基於vasa基因的中華絨螯蟹早期性別分化機制研究

我們已經發現在中華絨螯蟹(河蟹)中存在偽雄蟹的特例，表明其性別分化可能會受到外界環境因子或自身生理因素的干擾。本項目擬立足在生殖腺中特異表達的vasa基因,研究河蟹性別分化的機制。通過同源克隆、RACE等技術獲得河蟹vasa基因cDNA全序列；進一步以vasa作為分子標記，通過原位雜交、免疫組化等技術揭示河蟹原始生殖細胞發生、遷移、分化及性腺形成的規律；採用嗎啉修飾的反義寡核苷酸敲降技術抑制胚胎髮育過程中vasa基因的表達，初步探明河蟹vasa基因的功能，闡明河蟹早期性別分化的機制。在此基礎上，通過環境內分泌干擾物及溫度對河蟹胚胎髮育的人工干預，獲得環境因子影響河蟹性別的證據，確定明顯提高單性比例的溫度可控點，從而擬定可套用於生產實踐的人工調控河蟹性別分化的策略，為其今後有望進行的單性化養殖奠定基礎。

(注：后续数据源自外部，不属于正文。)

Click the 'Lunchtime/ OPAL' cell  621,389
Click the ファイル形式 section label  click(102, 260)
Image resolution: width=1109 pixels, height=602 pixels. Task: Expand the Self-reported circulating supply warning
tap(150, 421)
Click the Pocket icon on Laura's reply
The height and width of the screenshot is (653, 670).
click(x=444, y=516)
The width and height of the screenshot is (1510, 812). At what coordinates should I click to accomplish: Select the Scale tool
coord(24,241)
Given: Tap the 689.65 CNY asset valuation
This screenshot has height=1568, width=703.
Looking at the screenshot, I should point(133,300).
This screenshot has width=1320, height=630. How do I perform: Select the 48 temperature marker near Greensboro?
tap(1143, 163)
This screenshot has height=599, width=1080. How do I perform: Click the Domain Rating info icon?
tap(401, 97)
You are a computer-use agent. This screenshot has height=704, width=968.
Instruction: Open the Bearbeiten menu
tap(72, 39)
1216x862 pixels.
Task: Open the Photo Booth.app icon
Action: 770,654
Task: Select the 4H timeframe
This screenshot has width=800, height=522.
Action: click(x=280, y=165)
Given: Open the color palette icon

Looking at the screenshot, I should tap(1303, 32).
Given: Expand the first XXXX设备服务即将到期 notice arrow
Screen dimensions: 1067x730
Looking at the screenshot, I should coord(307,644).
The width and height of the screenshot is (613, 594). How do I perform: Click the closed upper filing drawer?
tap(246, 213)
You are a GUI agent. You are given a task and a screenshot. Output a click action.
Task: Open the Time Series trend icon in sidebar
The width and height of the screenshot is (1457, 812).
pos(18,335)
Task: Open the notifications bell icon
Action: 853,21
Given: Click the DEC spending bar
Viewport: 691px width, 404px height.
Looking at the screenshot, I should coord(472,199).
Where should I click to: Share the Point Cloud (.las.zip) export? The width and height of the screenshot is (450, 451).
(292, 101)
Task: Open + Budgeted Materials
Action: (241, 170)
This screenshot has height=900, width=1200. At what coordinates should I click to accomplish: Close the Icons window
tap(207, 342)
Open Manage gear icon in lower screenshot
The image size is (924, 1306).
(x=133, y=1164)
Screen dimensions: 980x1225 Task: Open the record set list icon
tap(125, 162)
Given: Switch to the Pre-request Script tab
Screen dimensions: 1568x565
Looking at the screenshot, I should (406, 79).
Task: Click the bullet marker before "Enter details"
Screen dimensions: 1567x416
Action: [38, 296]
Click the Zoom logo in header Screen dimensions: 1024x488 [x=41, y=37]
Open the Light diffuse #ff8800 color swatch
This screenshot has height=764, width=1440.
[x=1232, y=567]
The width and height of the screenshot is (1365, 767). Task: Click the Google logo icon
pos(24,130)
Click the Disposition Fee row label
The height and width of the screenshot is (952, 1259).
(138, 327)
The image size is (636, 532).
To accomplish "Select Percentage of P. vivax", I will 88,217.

為了研究中華絨螯蟹性別分化的機制，本研究首先套用連續石蠟切片法研究了中華絨螯蟹性腺開始分化的時間節點，發現在溞狀幼體Ⅳ期時，原始生殖細胞已開始遷移至背主動脈腹面進行定居；至大眼幼體期出現雌雄性腺的原型。接著，採用RACE技術克隆並獲得了vasa基因cDNA全序列。中華絨螯蟹vasa cDNA全長2162bp，共編碼560個aa，蛋白質分子量61.9KD，含有DEAD-box家族的9個結構域和GG重複序列，在性腺中特異性表達。為了了解中華絨螯蟹vasa的功能，分別選取了胚胎髮育中5個時期、溞狀幼體各期及大眼幼體期，檢測了vasa基因在此發育過程中的表達。發現vasa的表達在胚胎髮育階段要高於後續的幼體發育階段，在心跳期達到峰值，表明vasa 的作用主要體現在胚胎階段。原位雜交結果表明，vasa在各級生精細胞中表達，在次級精母細胞中主要分布於染色質中，而在精細胞中則主要分布於核杯中，在卵細胞中主要分布於細胞質中。進一步以vasa基因作為分子標記在河蟹幼體發育中示蹤生殖腺的形成。最初的生殖腺原基為胚胎膜內的一物質團，至心跳期已比較明顯，溞狀幼體Ⅰ期時分布於頭胸甲與腹部交接處，位於顎足的下方，隨著發育逐漸向上方遷移，至溞狀幼體Ⅱ期時已完全遷移至頭胸甲，溞狀幼體Ⅲ期已有生殖腺的雛形，至大眼幼體時已完全形成。 與vasa同為DEAD-box家族的PL10基因是vasa基因的祖先，vasa mRNA和nanos mRNA是性腺的最初成分P 顆粒中的2個最重要的組成成分，另一基因piwi能造成vasa基因的轉錄沉默。本研究克隆了中華絨螯蟹PL10、nanos和piwi 3個基因，分別研究了這3個基因在中華絨螯蟹精巢、卵巢各發育時期的表達模式，在胚胎和幼體發育階段的表達模式。採用原位雜交研究了piwi和nanos在卵巢和精巢中的定位，將其作為分子標記示蹤了生殖腺的形成。在胚胎髮育各期及溞狀幼體階段，vasa和nanos的表達模式相似，說明在生殖腺形成過程中兩者功能相近。通過轉錄組測序和分析，研究了中華絨螯蟹在轉錄組水平的性別分化差異。發現精巢和卵巢在KEGG路徑中前25個含序列最多的代謝通路、與生殖相關的基因種類和豐度上均存在差異。經對轉錄組測序數據的SSR和SNP分析，獲得了8061個微衛星序列，11566個SNP，研究結果為後續性別差異的SSR和SNP分子標記篩選打下了基礎。